4 - When You Fly, Privacy Takes a Back Seat to Security

      More than 82% of respondents to the 2004 Privacy Trust Survey for the Airline Industry said that privacy is important or very important to them. However, they are much more concerned about their safety and security than about sharing of personal information with the government.

      In addition, 80% of respondents would provide personal information as requested by the government without asking any questions. Only 3% would refuse to provide information to the government. More than 50% of respondents don't feel the need to provide consent to an airline in advance of the airline sharing their personal information with the government.

      Consumers also don't want added protections that could create longer waits or additional screening procedures at airport checkpoints. Sixty percent said they don't want any additional wait time or no more than five minutes of additional wait time when traveling, even if this improved security.

      Understandably, protection from terrorism is of great concern. However, airlines shouldn't ignore the importance of privacy to passengers.

      According to our study, one or two notices from an airline that a privacy breach occurred would cause 80% of our respondents to switch to another carrier. While many admit to not knowing an airline's privacy policy, 82% would appreciate a personalized letter explaining what the company does with the personal information it collects. And the best time to communicate with passengers is when they first establish a relationship with the airline.

      Finally, airlines should scrutinize their e-mail marketing efforts. Almost half (49%) said the e-mails they received from airlines almost never contain information they want to receive, and 22% said the e-mails are only occasionally useful.

5 - Consumer Trust Has a Dollar Value

      During the past three years, Ponemon Institute's Privacy Trust Survey Series has probed the question, Does customer trust translate to an improved bottom line?

      Our 11 Privacy Trust surveys in 2003 and 2004 measured consumers' trust and confidence in how companies collect, use, share and store personal information. The surveys also ask about willingness to share personal information for secondary uses, such as marketing and promotion. We refer to this as the participation rate.

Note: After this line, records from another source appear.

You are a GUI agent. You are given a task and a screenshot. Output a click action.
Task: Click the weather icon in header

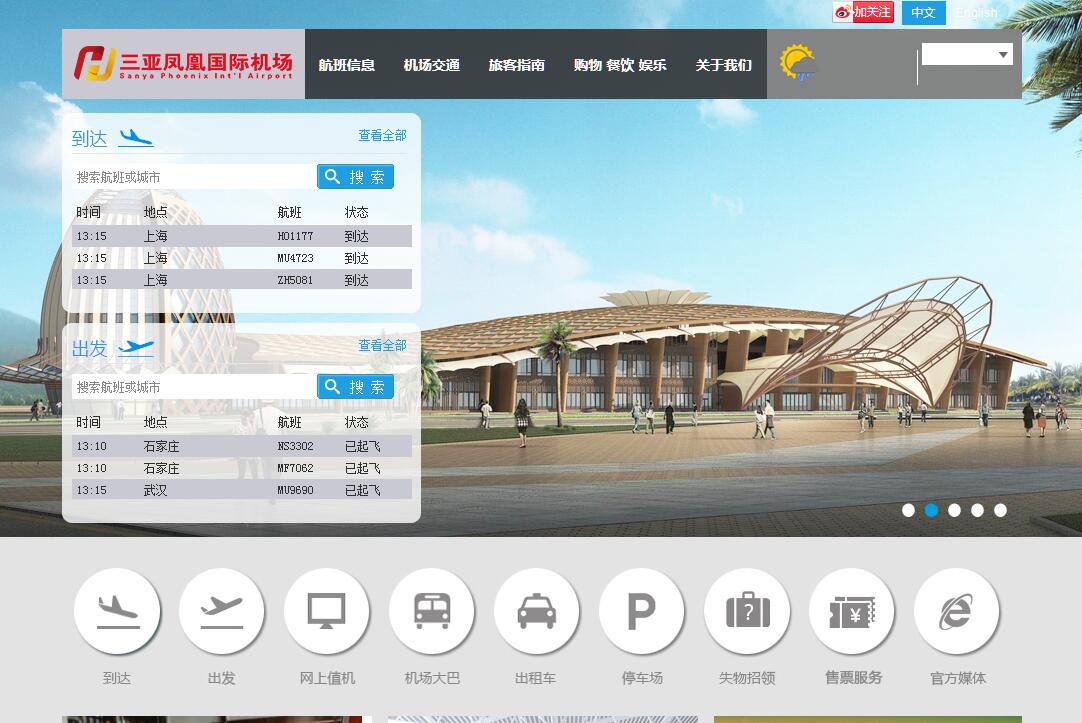(x=797, y=64)
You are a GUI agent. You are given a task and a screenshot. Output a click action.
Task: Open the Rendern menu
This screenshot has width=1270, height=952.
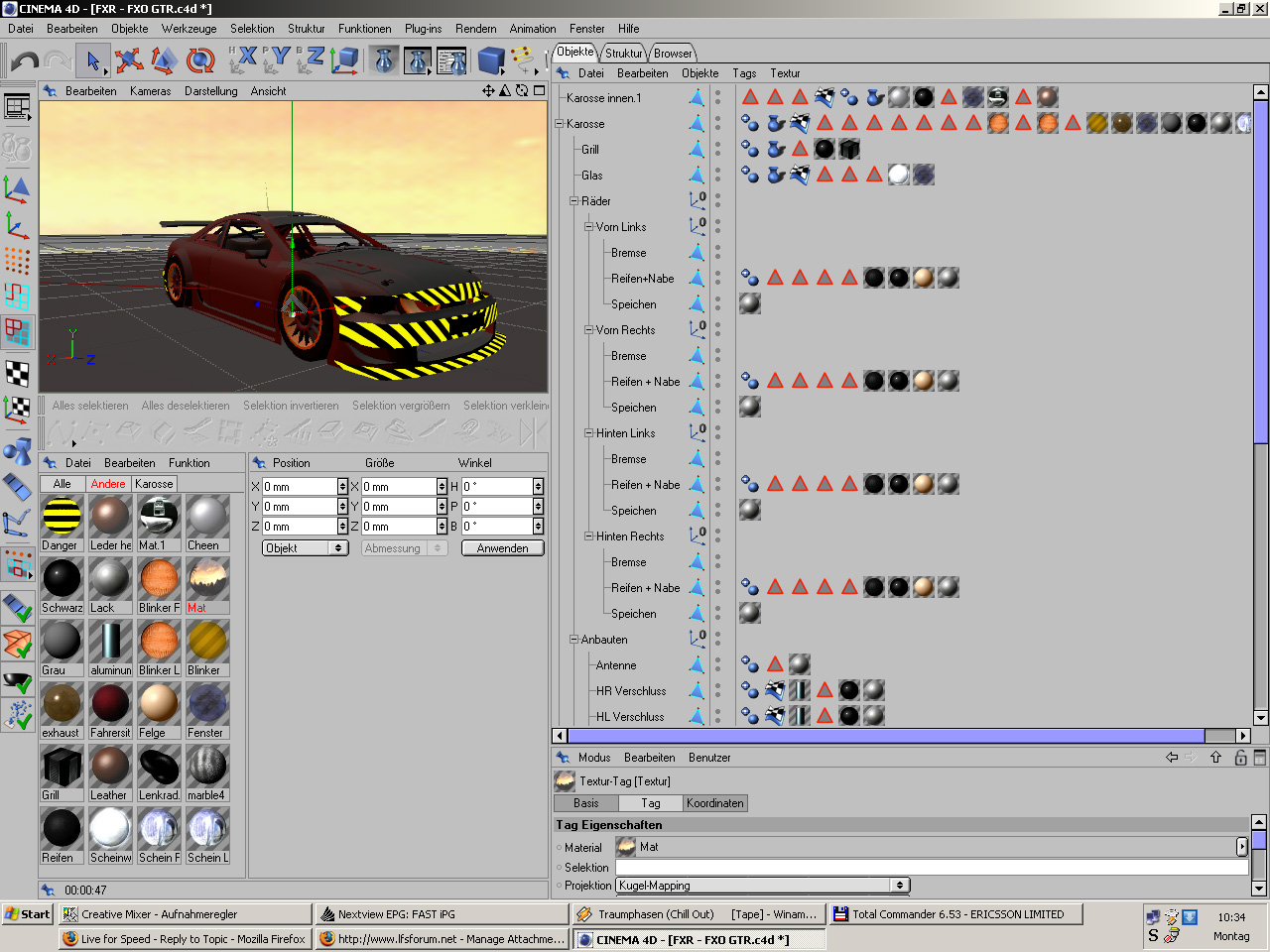click(x=475, y=29)
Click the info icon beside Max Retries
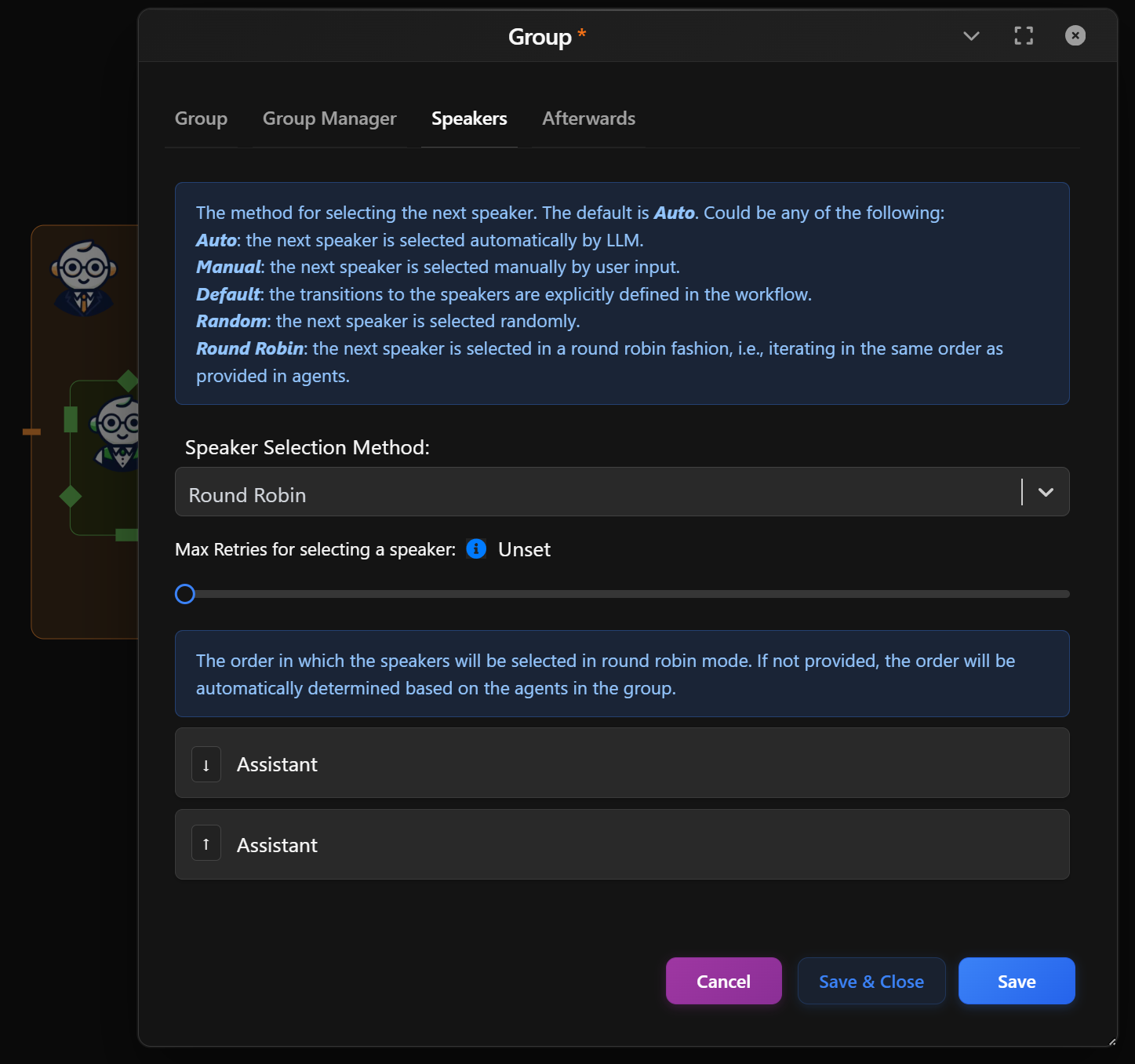The height and width of the screenshot is (1064, 1135). 476,549
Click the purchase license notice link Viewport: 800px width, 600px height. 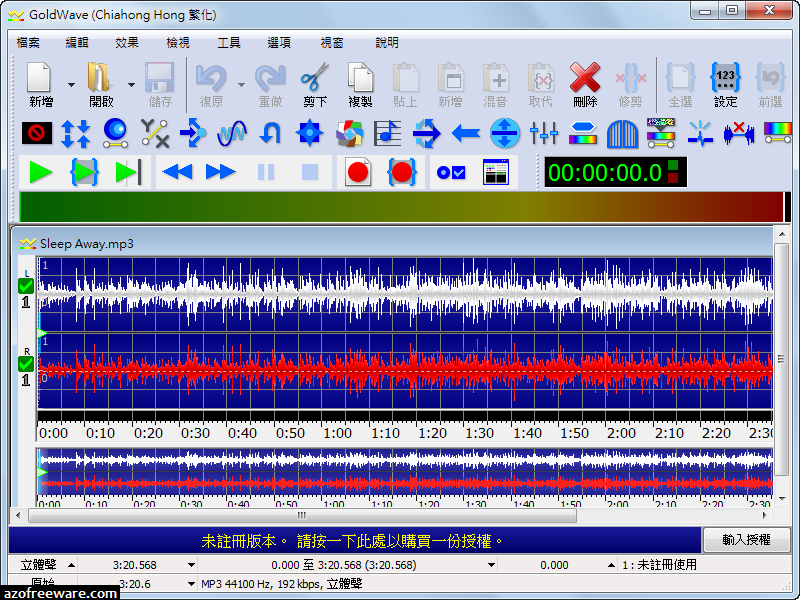click(352, 542)
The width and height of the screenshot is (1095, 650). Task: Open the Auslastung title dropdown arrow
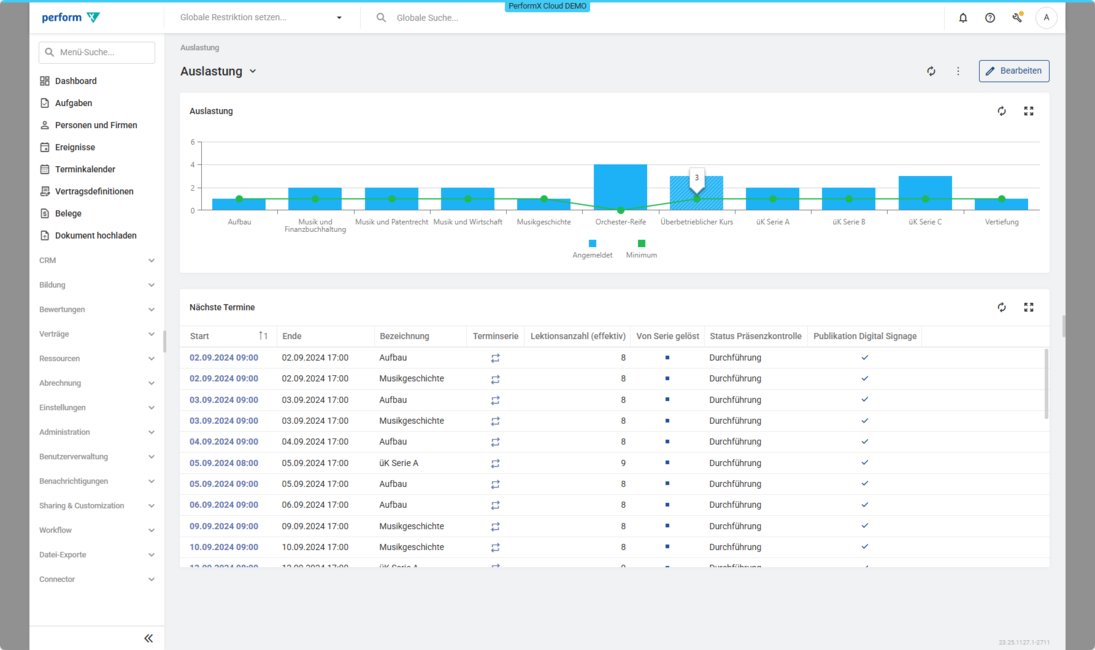[253, 71]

      We then examined companies listed as most trusted (the top quartile) and companies listed as least trusted (the bottom quartile) in our 2004 Most Trusted Companies Survey. Based on this data, we were able to determine information-sharing rates for both top- and bottom-performing companies. The participation rate is defined as the percentage of people who have agreed to directly (opt-in) or indirectly (didn't opt out) allow additional contact.

      Companies with privacy trust scores in the first quartile earned a 62.9% participation rate in 2003 as opposed to a 51.3% participation rate for companies in the bottom quartile.

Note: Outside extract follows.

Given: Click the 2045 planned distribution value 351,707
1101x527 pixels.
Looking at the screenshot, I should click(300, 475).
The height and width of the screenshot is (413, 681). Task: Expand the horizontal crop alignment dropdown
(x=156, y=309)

      Also, the participation rate appears to increase slightly between 2003 and 2004 for top performers (+0.9%). In contrast, bottom performers show a decline in participation rates (-0.7%).

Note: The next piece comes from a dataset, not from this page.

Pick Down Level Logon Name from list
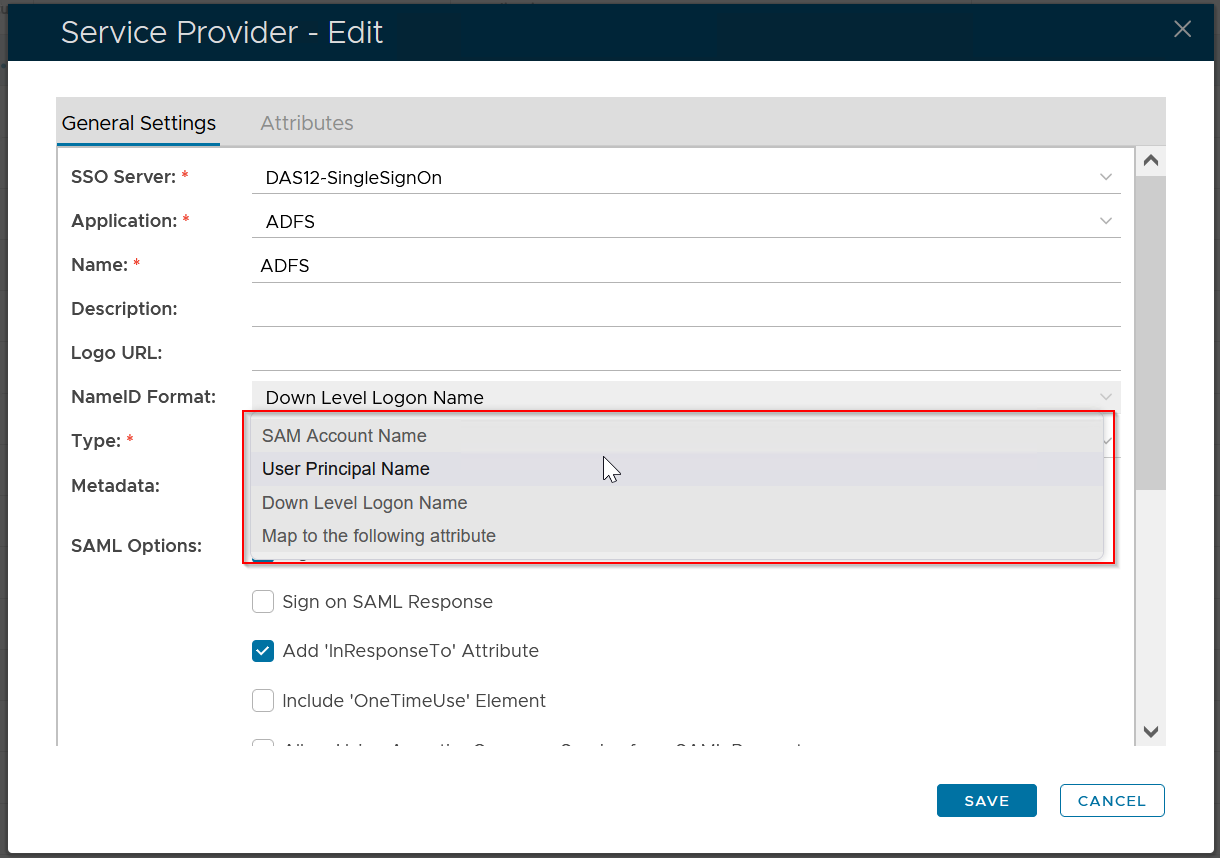Viewport: 1220px width, 858px height. tap(364, 503)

      For Study 1, the net change in participation rates for top-performing companies averaged 1.3%. So, between 2003 and 2004, more consumers gave their permission to be contacted by those most-trusted companies. In contrast, companies least trusted for privacy in Study 1 averaged -2.1% net change in participation. This suggests that consumers actually withdrew their support for companies with poor privacy performance between 2003 and 2004. Studies 2 through 5 show the same general pattern.

      Based on a very conservative estimate for converting targets into new customers (a conversion rate of 2.3%) and lifetime value of new customers ($546 based on research in retail banking), the difference between top- and bottom-performing companies would amount to more than $82 million.

      Earning a customer's trust and confidence through better privacy practices may be a necessary prerequisite to achieving a long-term and more profitable customer relationship. Given consumer expectation, investing in good privacy and data protection practices could be the best New Year's resolution an organization could make for 2005.